Gun deaths? What gun deaths?

That toddler who found the gun in his mother’s handbag at Walmart and killed her with it – how often do accidents of that kind happen?

No one knows, David Graham at the Atlantic tells us.

There aren’t reliable statistics on gun incidents involving kids.

Because…it doesn’t matter? We forgot? There’s no money in the budget for that? We’re going to do it next year?

…it’s unclear how often children accidentally shoot people. The Washington Post looked into the question earlier in 2014, after a 9-year-old at a shooting range in Arizona lost control of an Uzi and killed her instructor. Mark Berman found that no agency could give him a clear answer on the matter. While there are often media reports about such deaths, there’s no comprehensive database. One can track the number of victims of accidental shootings younger than 18 with some confidence, but it’s tougher to track them by who’s pulling the trigger.

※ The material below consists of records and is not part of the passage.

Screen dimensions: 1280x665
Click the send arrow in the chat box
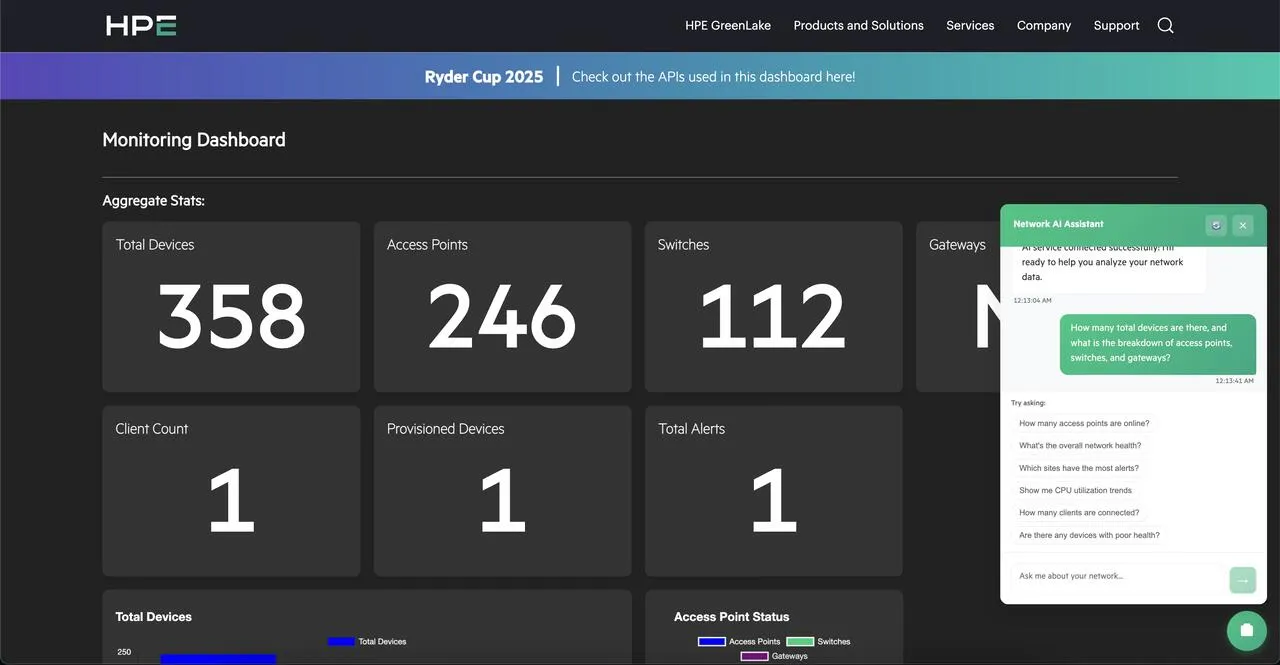1242,580
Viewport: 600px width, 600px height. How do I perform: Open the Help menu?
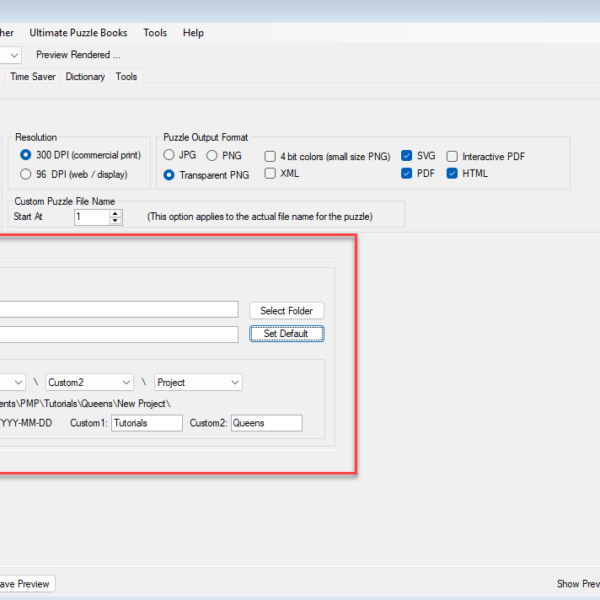[x=193, y=33]
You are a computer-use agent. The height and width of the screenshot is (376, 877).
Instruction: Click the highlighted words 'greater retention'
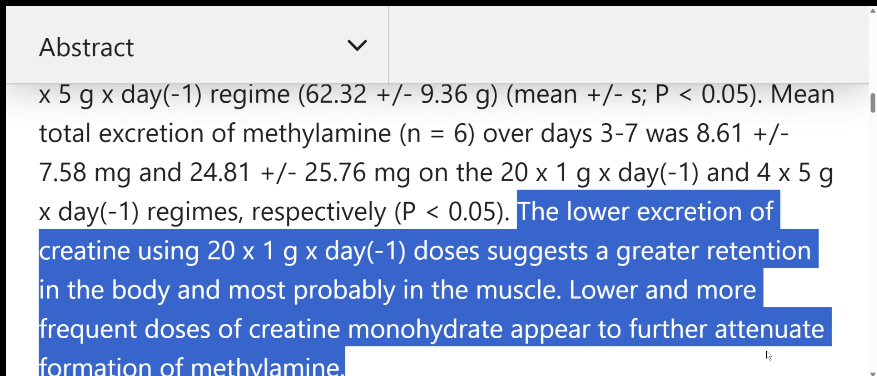[x=713, y=251]
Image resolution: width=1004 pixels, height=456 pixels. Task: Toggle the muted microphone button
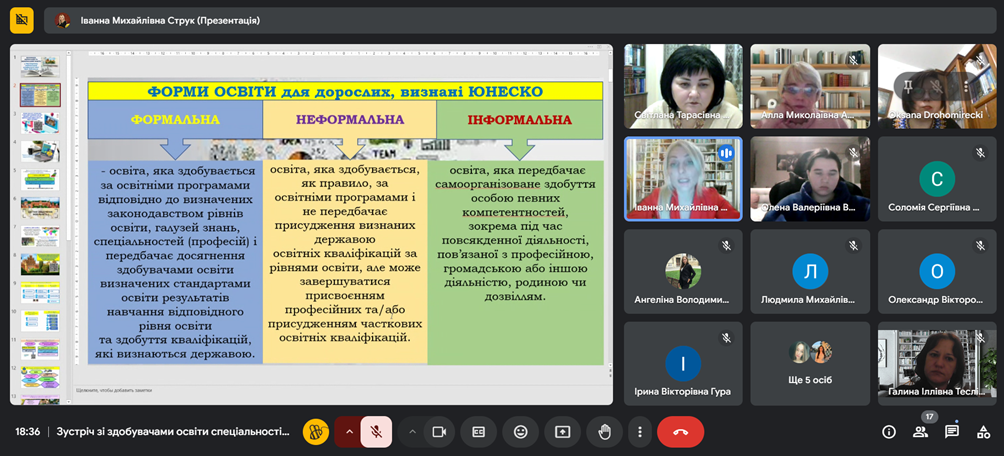coord(376,432)
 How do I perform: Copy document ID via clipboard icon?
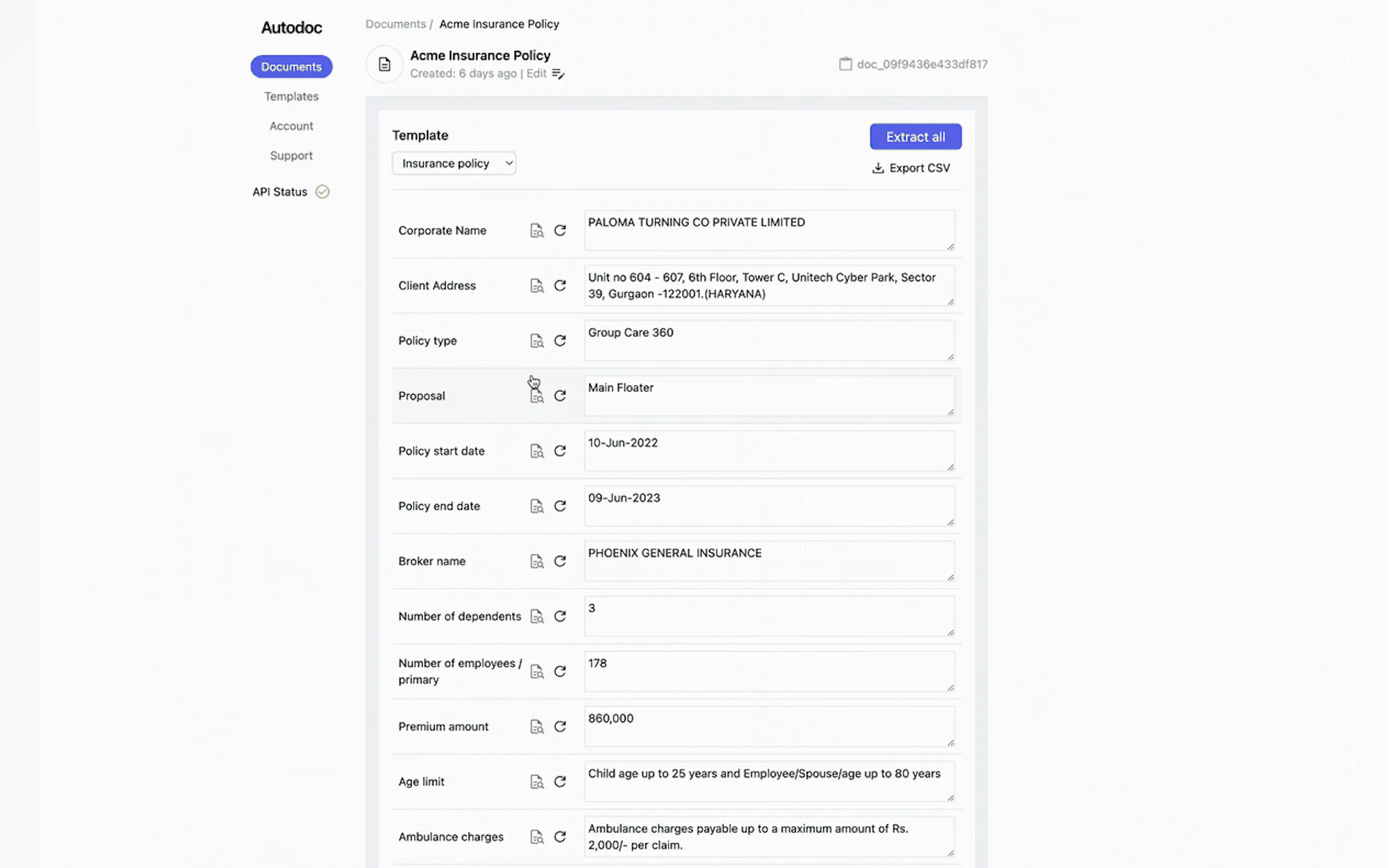pos(845,64)

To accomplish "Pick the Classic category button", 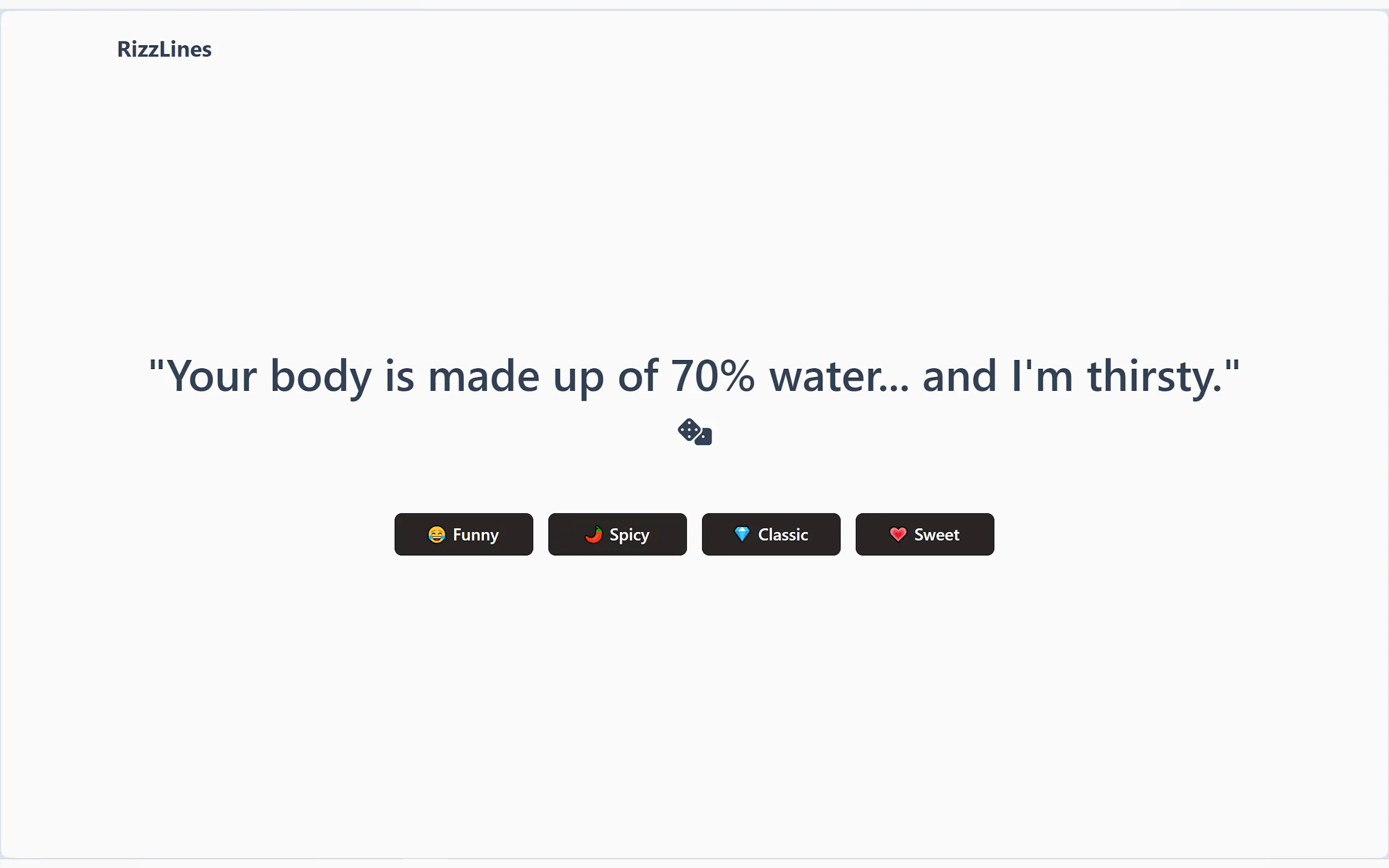I will tap(771, 535).
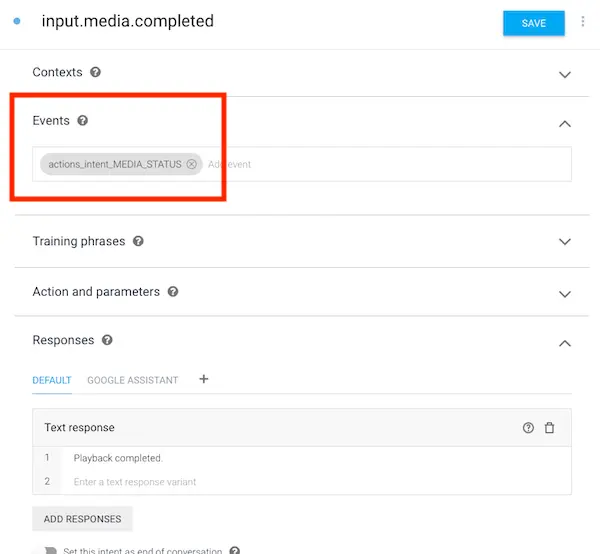Click the Add Responses button
The width and height of the screenshot is (600, 554).
click(82, 519)
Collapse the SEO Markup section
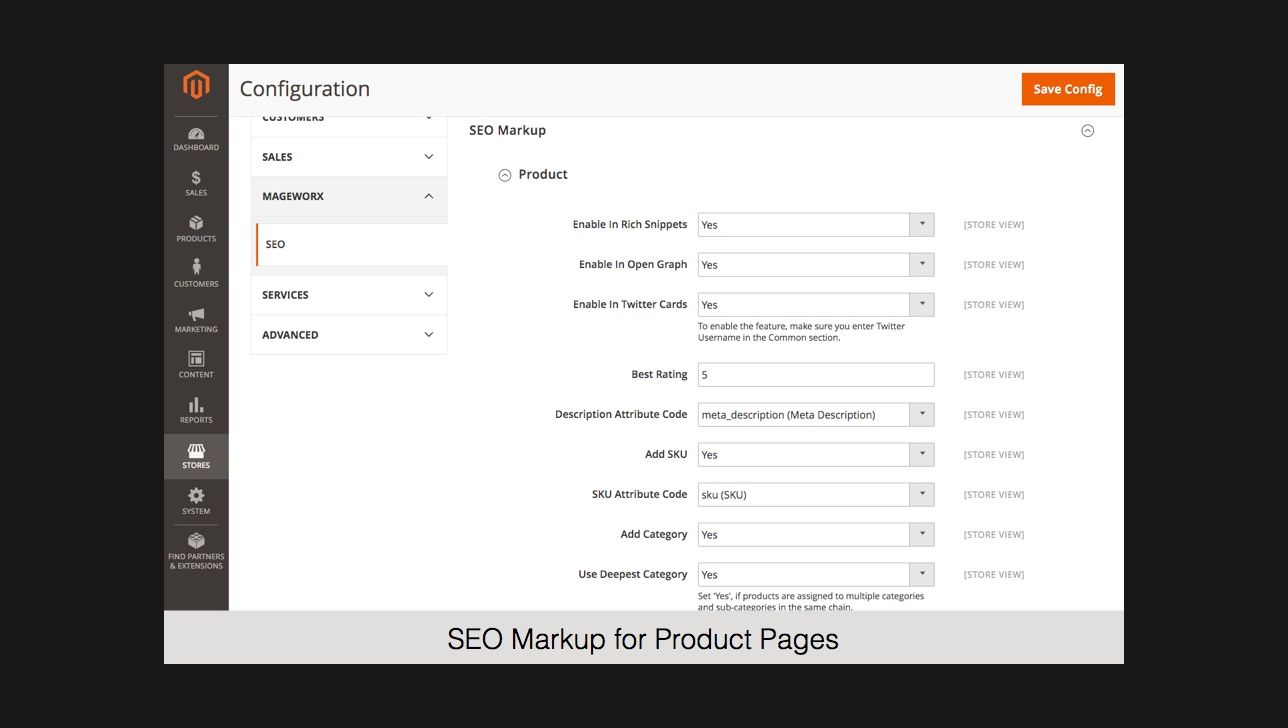 (x=1087, y=131)
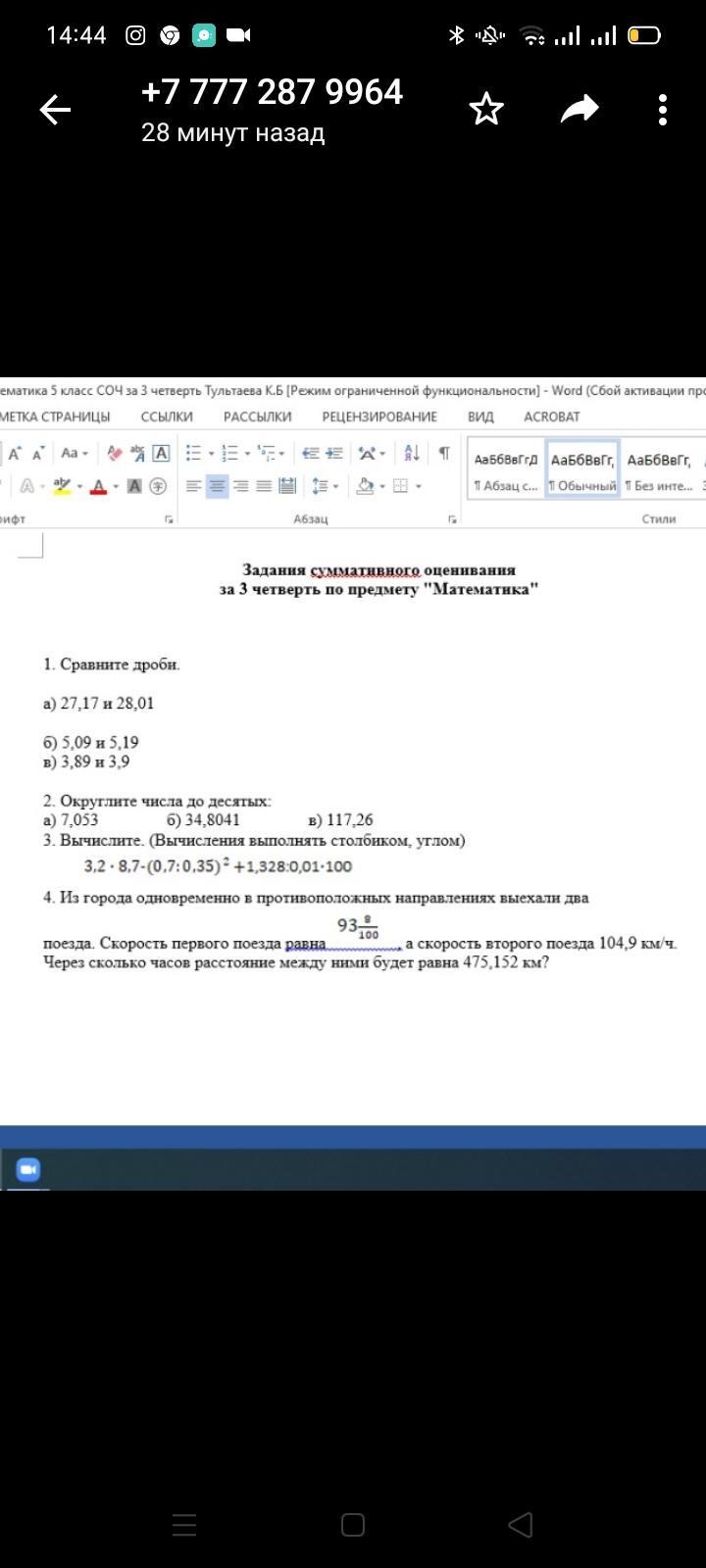This screenshot has height=1568, width=706.
Task: Apply the Абзац с... style
Action: pyautogui.click(x=506, y=469)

Maybe that’s because what’s the point of collecting the data if you can’t do anything about the problem?

Research for more than a decade has found that accidental shooting deaths are consistently undercounted.

The upshot of all this is that it’s hard to learn any policy lessons from Rutledge’s death—in addition to the impossibility of making sense of it on any emotional level.

But what’s the point of learning policy lessons if you’re not allowed to put what you learn into practice?